Mr. Knittig explains, “CarePortal at its essence is a request-response loop.” On one side are social-service professionals, social workers and others who enter “real-time vetted needs of kids and families in crisis” into the CarePortal app. On the other side are local churches and community responders who see the need and jump into action. “Bedding is the No. 1 need entered into CarePortal. But there could be relational things like ‘I need a mentor.’ ”
It works pre-emptively too. Social workers are “literally entering: What are the things that are needed for me to not remove this child? And some of them are further upstream like: OK, I’m not ready to remove the child, but to strengthen this family so they don’t get to that point.”
“Social workers who are using it are some of the most unsung heroes in our country, but they’re usually underpaid, overworked. It is brutally difficult, traumatic work for them, and so their turnover rates are really high. They’re encountering these needs and don’t have access to community-based resources at scale.”
On the responding side, Mr. Knittig says, “we’re recruiting a broad coalition of the willing—local churches and other community leaders. They could be individuals or businesses. They could be other faith-based organizations—a synagogue. Anyone with a heart for the community and to serve. They’re our community responders.”
He showed me a screenshot from the app that showed items needed and the distance to various community responders, who, like Uber drivers, can click on items they can provide. The results might be a bed from one organization and mattress covers from another. Individuals then show up to help. “CarePortal creates and accelerates human connection. Different community responders are now meeting each other and serving these real-time needs. The point is, the car seat, the crib, the bill that needs to be paid, is a gateway to a relationship. It’s the relationship and the ongoing wraparound that is the magic.”
Does it work? “We did a study in a three-county area at the epicenter of the opioid epidemic in Florida. With CarePortal, there was a 60% reduction in the number of kids entering foster care and, during the time of the study, which before had rapid caseworker turnover, they had zero resignations during the time of the study.”
This amazed me: “Our organization stays anonymous to those kids. Really, it’s a big deal to us,” he says. “So there’s not one of those 250,000 kids or their parents who’s ever heard of us. They see their care coming from their moms, their dads, their grandparents, a local church, volunteers, a social worker, so it’s truly a bottom-up thing. We’re an underground connecting platform.

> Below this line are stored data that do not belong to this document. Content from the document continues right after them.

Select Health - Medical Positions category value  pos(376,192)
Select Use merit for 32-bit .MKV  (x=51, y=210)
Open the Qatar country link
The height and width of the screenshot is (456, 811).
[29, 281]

And it’s important to us that these kids have local heroes. We’re building capacity for local churches in the lowest-income ZIP Codes to be the solutions for their own families.”

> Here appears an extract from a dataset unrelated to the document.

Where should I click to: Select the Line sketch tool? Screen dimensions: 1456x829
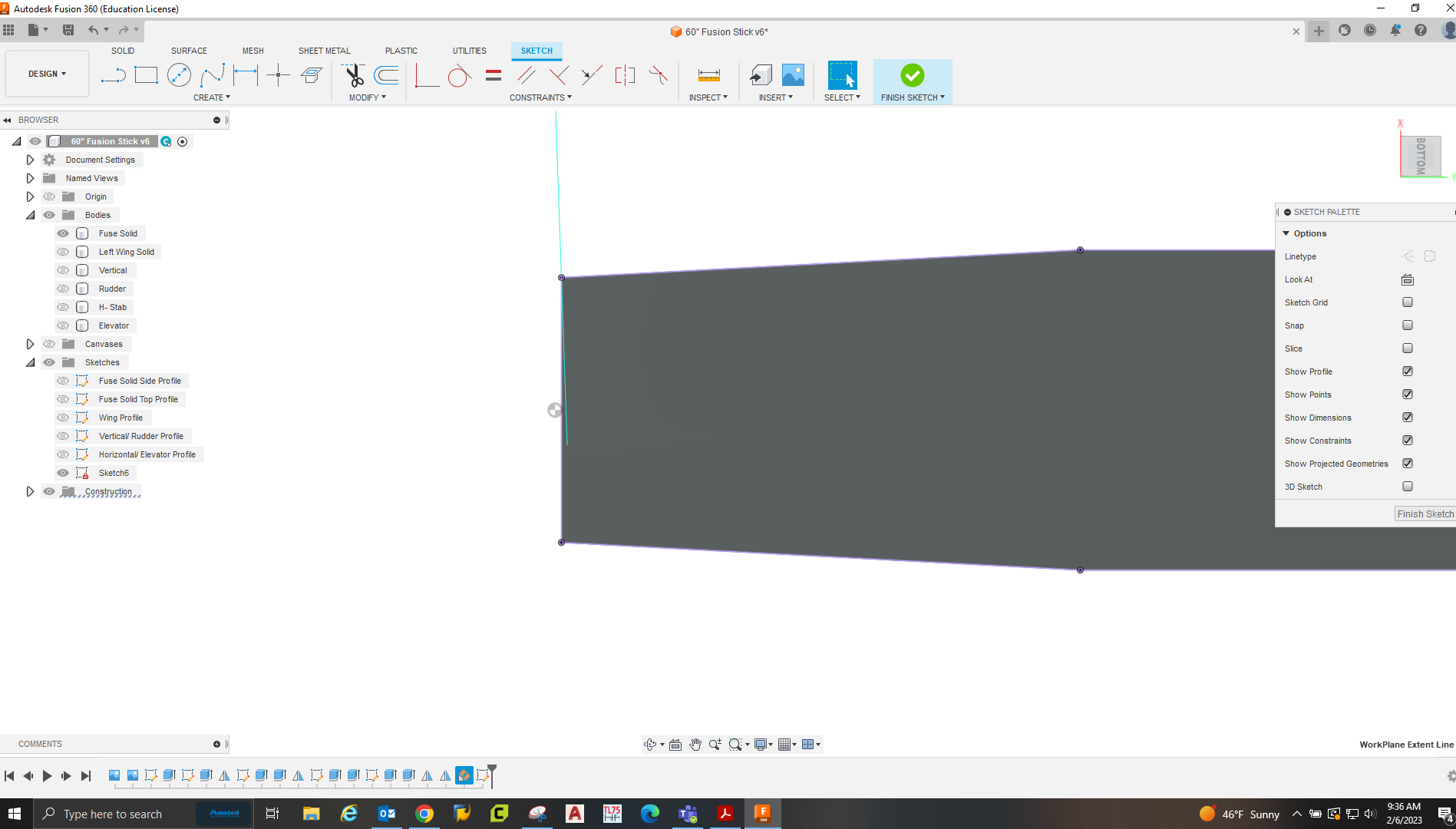click(x=113, y=75)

I ask about Mr. Knittig’s motivation. “So at the core of it, I started here because I was one of these kids and I have a unique perspective that these kids are not the objects of our pity. They are full of potential and need to be invested in by their neighbors. These are our future leaders.”
The platform’s founder, Mr. Lewis, hopes that long-term, versions of CarePortal can help “veterans and elderly and people with disabilities, or people who just got out of prison. Those that are isolated. The same technology can work for all of the most vulnerable.”
Half of the nonprofit’s funding comes from agencies paying platform fees and the rest from donors in the Stand Together network and others. States spend more than $30 billion every year on child-welfare agencies and programs. Hopefully, because of CarePortal, that spending goes down, but more important, because of technology that connects social workers with volunteers and community responders, children can avoid foster care and stay with their families.